Saved entries
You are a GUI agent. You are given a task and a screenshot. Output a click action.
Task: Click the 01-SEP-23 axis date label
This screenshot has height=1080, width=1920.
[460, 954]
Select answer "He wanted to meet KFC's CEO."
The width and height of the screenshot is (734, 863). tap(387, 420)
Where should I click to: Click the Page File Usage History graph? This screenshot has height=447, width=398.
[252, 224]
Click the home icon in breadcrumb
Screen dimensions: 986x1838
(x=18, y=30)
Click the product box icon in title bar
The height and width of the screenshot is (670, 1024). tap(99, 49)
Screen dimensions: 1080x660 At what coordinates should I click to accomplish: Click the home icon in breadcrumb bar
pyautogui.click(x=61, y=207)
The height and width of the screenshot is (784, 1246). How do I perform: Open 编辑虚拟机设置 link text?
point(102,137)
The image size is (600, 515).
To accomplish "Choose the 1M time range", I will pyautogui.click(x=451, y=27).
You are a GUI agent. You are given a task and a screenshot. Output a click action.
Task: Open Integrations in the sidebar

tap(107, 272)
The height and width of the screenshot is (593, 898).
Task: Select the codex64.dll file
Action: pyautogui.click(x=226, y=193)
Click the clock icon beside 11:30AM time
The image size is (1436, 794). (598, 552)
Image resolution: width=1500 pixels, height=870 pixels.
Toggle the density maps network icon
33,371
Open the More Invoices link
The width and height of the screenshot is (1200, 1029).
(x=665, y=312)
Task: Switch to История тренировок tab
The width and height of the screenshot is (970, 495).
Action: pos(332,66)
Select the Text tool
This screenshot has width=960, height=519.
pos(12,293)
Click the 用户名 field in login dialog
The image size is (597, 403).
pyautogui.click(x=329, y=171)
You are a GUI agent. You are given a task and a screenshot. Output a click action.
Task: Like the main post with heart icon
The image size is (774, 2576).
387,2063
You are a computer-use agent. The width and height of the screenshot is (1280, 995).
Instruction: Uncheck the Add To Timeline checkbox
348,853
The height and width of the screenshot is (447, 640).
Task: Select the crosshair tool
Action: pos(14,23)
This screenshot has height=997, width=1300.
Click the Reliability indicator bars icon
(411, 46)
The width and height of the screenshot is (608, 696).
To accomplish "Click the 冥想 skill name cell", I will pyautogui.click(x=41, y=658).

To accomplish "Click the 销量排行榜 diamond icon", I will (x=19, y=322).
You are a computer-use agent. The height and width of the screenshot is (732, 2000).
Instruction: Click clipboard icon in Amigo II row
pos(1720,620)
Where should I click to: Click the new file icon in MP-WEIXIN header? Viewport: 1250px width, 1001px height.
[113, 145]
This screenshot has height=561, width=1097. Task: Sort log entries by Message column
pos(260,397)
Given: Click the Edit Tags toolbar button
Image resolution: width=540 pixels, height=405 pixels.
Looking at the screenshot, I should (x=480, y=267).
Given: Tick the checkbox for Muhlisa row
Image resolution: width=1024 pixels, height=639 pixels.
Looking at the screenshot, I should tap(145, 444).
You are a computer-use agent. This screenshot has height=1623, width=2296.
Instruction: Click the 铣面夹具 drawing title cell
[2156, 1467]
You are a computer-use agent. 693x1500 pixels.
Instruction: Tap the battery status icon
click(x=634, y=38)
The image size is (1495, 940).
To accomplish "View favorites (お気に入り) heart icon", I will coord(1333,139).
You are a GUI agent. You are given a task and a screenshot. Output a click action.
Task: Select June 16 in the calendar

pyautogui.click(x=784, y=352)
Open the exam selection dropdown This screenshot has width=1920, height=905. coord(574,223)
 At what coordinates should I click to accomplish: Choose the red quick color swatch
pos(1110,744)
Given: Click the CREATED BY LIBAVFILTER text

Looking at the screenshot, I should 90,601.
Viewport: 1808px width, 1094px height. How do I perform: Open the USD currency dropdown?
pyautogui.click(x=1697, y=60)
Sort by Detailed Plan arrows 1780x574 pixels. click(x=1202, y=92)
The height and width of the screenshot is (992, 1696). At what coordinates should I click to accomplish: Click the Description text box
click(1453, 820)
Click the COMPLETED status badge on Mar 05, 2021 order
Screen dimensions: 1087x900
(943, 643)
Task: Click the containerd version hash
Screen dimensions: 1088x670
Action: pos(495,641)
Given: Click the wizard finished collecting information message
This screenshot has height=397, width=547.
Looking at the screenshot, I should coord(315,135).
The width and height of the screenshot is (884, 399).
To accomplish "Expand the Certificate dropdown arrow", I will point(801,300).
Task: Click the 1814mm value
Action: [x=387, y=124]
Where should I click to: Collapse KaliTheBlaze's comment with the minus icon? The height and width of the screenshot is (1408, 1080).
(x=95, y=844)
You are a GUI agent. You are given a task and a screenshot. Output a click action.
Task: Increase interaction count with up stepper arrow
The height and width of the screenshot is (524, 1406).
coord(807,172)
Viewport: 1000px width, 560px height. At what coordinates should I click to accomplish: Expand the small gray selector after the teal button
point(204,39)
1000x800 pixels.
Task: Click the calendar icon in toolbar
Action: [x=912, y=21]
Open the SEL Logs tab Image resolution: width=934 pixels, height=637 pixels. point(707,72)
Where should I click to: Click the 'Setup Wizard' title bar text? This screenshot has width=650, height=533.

JOB -> Convert the saved entries into a numbered list, one item per line, omitting any blank lines.

THE COMPLETED TASK ->
1. You are a GUI agent. You are given a task and a screenshot. Output a click action.
2. Task: Click the 01-SEP-23 axis date label
3. This screenshot has height=1080, width=1920.
4. [460, 954]
5. Select answer "He wanted to meet KFC's CEO."
6. The width and height of the screenshot is (734, 863). tap(387, 420)
7. Where should I click to: Click the Page File Usage History graph? This screenshot has height=447, width=398.
8. [252, 224]
9. Click the home icon in breadcrumb
10. Screen dimensions: 986x1838
11. (x=18, y=30)
12. Click the product box icon in title bar
13. The height and width of the screenshot is (670, 1024). tap(99, 49)
14. Screen dimensions: 1080x660 At what coordinates should I click to accomplish: Click the home icon in breadcrumb bar
15. pyautogui.click(x=61, y=207)
16. The height and width of the screenshot is (784, 1246). How do I perform: Open 编辑虚拟机设置 link text?
17. point(102,137)
18. The image size is (600, 515).
19. To accomplish "Choose the 1M time range", I will pyautogui.click(x=451, y=27).
20. You are a GUI agent. You are given a task and a screenshot. Output a click action.
21. Task: Open Integrations in the sidebar
22. tap(107, 272)
23. The height and width of the screenshot is (593, 898).
24. Task: Select the codex64.dll file
25. Action: pyautogui.click(x=226, y=193)
26. Click the clock icon beside 11:30AM time
27. The image size is (1436, 794). (598, 552)
28. Image resolution: width=1500 pixels, height=870 pixels.
29. Toggle the density maps network icon
30. 33,371
31. Open the More Invoices link
32. The width and height of the screenshot is (1200, 1029).
33. (x=665, y=312)
34. Task: Switch to История тренировок tab
35. The width and height of the screenshot is (970, 495).
36. Action: pos(332,66)
37. Select the Text tool
38. This screenshot has width=960, height=519.
39. pos(12,293)
40. Click the 用户名 field in login dialog
41. The image size is (597, 403).
42. pyautogui.click(x=329, y=171)
43. You are a GUI agent. You are given a task and a screenshot. Output a click action.
44. Task: Like the main post with heart icon
45. The image size is (774, 2576).
46. 387,2063
47. You are a computer-use agent. The width and height of the screenshot is (1280, 995).
48. Instruction: Uncheck the Add To Timeline checkbox
49. 348,853
50. The height and width of the screenshot is (447, 640).
51. Task: Select the crosshair tool
52. Action: pos(14,23)
53. This screenshot has height=997, width=1300.
54. Click the Reliability indicator bars icon
55. (411, 46)
56. The width and height of the screenshot is (608, 696).
57. To accomplish "Click the 冥想 skill name cell", I will pyautogui.click(x=41, y=658).
58. To accomplish "Click the 销量排行榜 diamond icon", I will (x=19, y=322).
59. You are a computer-use agent. The height and width of the screenshot is (732, 2000).
60. Instruction: Click clipboard icon in Amigo II row
61. pos(1720,620)
62. Where should I click to: Click the new file icon in MP-WEIXIN header? Viewport: 1250px width, 1001px height.
63. [113, 145]
64. This screenshot has height=561, width=1097. Task: Sort log entries by Message column
65. pos(260,397)
66. Given: Click the Edit Tags toolbar button
67. Image resolution: width=540 pixels, height=405 pixels.
68. Looking at the screenshot, I should (x=480, y=267).
69. Given: Tick the checkbox for Muhlisa row
70. Image resolution: width=1024 pixels, height=639 pixels.
71. Looking at the screenshot, I should tap(145, 444).
72. You are a computer-use agent. This screenshot has height=1623, width=2296.
73. Instruction: Click the 铣面夹具 drawing title cell
74. [2156, 1467]
75. You are a computer-use agent. 693x1500 pixels.
76. Instruction: Tap the battery status icon
77. click(x=634, y=38)
78. The image size is (1495, 940).
79. To accomplish "View favorites (お気に入り) heart icon", I will coord(1333,139).
80. You are a GUI agent. You are given a task and a screenshot. Output a click action.
81. Task: Select June 16 in the calendar
82. pyautogui.click(x=784, y=352)
83. Open the exam selection dropdown This screenshot has width=1920, height=905. coord(574,223)
84.  At what coordinates should I click to accomplish: Choose the red quick color swatch
85. pos(1110,744)
86. Given: Click the CREATED BY LIBAVFILTER text
87. Looking at the screenshot, I should 90,601.
88. Viewport: 1808px width, 1094px height. How do I perform: Open the USD currency dropdown?
89. pyautogui.click(x=1697, y=60)
90. Sort by Detailed Plan arrows 1780x574 pixels. click(x=1202, y=92)
91. The height and width of the screenshot is (992, 1696). At what coordinates should I click to accomplish: Click the Description text box
92. click(1453, 820)
93. Click the COMPLETED status badge on Mar 05, 2021 order
94. Screen dimensions: 1087x900
95. (943, 643)
96. Task: Click the containerd version hash
97. Screen dimensions: 1088x670
98. Action: pos(495,641)
99. Given: Click the wizard finished collecting information message
100. This screenshot has height=397, width=547.
101. Looking at the screenshot, I should coord(315,135).
102. The width and height of the screenshot is (884, 399).
103. To accomplish "Expand the Certificate dropdown arrow", I will point(801,300).
104. Task: Click the 1814mm value
105. Action: [x=387, y=124]
106. Where should I click to: Collapse KaliTheBlaze's comment with the minus icon? The height and width of the screenshot is (1408, 1080).
107. (x=95, y=844)
108. You are a GUI agent. You are given a task and a screenshot. Output a click action.
109. Task: Increase interaction count with up stepper arrow
110. The height and width of the screenshot is (524, 1406).
111. coord(807,172)
112. Viewport: 1000px width, 560px height. At what coordinates should I click to accomplish: Expand the small gray selector after the teal button
113. point(204,39)
114. 1000x800 pixels.
115. Task: Click the calendar icon in toolbar
116. Action: [x=912, y=21]
117. Open the SEL Logs tab Image resolution: width=934 pixels, height=637 pixels. point(707,72)
118. Where should I click to: Click the 'Setup Wizard' title bar text? This screenshot has width=650, height=533.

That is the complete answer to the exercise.